Here are 7 golden rules for docker images. Following these rules, you can improve the containers you build, making them more reusable, more efficient and more stable.

Stateless

The prime requirement for all scalable containers is to never keep track of a state. Every action should be executed in it’s own context, without the need to store long-term information anywhere inside the micro-service. This means that permanent storage, like databases, data files or caches should not be living inside the container. When no data lives inside the container, it means that requests can be executed by any copy of the micro-service, so we can load-balance the requests, or recycle malfunctioning containers.

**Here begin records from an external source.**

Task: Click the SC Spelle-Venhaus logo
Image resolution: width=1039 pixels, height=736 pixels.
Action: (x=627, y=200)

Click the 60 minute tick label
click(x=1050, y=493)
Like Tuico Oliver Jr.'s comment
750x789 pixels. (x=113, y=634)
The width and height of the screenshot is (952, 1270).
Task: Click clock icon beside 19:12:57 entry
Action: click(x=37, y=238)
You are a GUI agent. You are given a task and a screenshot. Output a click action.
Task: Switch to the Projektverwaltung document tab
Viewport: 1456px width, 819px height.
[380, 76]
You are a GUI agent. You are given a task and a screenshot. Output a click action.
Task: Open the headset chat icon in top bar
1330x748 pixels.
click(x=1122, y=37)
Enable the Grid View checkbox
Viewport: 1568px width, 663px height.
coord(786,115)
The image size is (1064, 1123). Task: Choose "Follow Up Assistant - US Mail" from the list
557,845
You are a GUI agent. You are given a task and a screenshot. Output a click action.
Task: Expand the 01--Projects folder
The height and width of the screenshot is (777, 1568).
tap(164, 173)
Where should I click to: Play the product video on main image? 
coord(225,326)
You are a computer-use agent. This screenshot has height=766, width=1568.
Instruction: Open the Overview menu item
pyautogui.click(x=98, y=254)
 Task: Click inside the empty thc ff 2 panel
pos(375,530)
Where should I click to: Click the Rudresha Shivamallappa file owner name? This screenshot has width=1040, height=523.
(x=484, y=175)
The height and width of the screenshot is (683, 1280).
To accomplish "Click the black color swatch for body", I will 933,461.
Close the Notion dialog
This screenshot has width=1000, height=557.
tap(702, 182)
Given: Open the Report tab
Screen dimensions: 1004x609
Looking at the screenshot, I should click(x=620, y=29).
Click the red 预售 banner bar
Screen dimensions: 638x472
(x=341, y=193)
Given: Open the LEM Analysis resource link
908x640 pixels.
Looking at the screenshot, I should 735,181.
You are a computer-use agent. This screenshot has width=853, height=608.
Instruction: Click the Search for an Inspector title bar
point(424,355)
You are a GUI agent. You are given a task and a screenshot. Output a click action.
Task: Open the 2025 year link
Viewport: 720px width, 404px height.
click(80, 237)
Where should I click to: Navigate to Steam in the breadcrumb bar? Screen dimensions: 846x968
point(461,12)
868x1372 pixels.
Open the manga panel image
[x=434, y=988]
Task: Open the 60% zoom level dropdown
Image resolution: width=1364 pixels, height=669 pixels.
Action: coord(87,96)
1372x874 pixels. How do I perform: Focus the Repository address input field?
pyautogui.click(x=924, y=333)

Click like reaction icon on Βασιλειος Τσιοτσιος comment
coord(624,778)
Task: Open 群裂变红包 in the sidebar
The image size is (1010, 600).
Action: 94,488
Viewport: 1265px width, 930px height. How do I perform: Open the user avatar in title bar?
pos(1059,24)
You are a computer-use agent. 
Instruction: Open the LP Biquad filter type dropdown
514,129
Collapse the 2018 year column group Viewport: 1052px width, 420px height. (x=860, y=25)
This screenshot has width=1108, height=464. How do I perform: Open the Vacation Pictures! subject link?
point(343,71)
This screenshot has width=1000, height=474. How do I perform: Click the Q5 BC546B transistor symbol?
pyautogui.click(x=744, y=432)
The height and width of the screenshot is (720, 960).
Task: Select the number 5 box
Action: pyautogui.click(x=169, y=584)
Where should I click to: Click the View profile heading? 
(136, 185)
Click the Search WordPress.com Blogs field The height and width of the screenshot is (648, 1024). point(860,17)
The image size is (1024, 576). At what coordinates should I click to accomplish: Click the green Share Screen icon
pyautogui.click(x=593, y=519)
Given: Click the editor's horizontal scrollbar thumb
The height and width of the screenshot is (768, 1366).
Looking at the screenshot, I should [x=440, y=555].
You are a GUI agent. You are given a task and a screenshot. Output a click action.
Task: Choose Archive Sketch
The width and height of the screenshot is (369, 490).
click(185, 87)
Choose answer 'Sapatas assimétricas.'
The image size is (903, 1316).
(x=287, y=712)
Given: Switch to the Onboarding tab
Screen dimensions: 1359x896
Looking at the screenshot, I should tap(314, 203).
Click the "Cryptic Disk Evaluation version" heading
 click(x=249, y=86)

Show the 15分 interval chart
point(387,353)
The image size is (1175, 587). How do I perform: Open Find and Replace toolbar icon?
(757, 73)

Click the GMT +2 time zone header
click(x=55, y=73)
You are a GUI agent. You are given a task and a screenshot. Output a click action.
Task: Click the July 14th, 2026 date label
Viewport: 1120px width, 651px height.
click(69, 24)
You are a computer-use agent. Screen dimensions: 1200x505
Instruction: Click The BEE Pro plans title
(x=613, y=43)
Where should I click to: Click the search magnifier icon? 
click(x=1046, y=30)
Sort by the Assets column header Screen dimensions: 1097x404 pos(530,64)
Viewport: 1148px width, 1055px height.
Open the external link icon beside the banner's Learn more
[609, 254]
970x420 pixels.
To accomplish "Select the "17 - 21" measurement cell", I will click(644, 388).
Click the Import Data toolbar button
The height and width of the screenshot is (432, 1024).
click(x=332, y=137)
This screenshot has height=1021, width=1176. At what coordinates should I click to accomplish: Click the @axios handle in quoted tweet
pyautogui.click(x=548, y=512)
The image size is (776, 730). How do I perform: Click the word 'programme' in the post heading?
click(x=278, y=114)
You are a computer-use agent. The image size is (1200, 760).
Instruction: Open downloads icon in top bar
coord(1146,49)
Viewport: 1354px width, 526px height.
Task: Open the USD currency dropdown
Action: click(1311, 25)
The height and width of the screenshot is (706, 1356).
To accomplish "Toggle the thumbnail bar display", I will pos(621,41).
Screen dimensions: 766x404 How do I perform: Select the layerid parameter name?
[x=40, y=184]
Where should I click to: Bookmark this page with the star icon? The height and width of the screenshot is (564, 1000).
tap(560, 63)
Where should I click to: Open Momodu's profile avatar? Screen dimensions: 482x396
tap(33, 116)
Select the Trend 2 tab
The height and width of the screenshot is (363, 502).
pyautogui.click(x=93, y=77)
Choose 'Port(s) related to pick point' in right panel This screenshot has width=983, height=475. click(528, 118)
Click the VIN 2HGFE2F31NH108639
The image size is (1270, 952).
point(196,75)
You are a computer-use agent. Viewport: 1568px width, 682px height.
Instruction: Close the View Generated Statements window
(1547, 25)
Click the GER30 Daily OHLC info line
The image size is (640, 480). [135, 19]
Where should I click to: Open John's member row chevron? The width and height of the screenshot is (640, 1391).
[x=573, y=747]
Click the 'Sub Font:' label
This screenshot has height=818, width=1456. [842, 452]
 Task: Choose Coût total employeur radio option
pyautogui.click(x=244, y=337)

Statelessness is hard to achieve. It requires that the software you try to encapsulate is written in way that allows statelessness. When done properly, the software should allow you to push the state to an external resource, such as a database. As a hint, you could try to put your datafiles in central folders that can be mounted as external shared volumes (watch out for file-locks and concurrency on the files), make use of external, shared caches etc.

If the software doesn’t allow a stateless runtime, you might be able to use clustering features of the software. This is not advised, because it puts extra requirements on the network setup of your runtime, but it can allow you to run load-balanced.

My request should be handled by any container, independent of previous requests.

Small

When your container travels through the development landscape towards production, it is downloaded and uploaded many times. Even when it has hit production, it will be copied and unpacked every time a new instance is started. Even though disk, memory and cpu might be cheap, the total sum can add up. Look at the follow examples:

  • When an micro-service fails, we need a replacement instantly and all the delay during unpacking should be avoided.
  • After a disaster, all services might need to start at the same time, congesting the bandwidth for downloading image and other resources for unpacking the docker image.
  • Your artifact repository might hold hundreds of versions of you images. Even with good housekeeping rules, the diskspace might grow beyond what is available.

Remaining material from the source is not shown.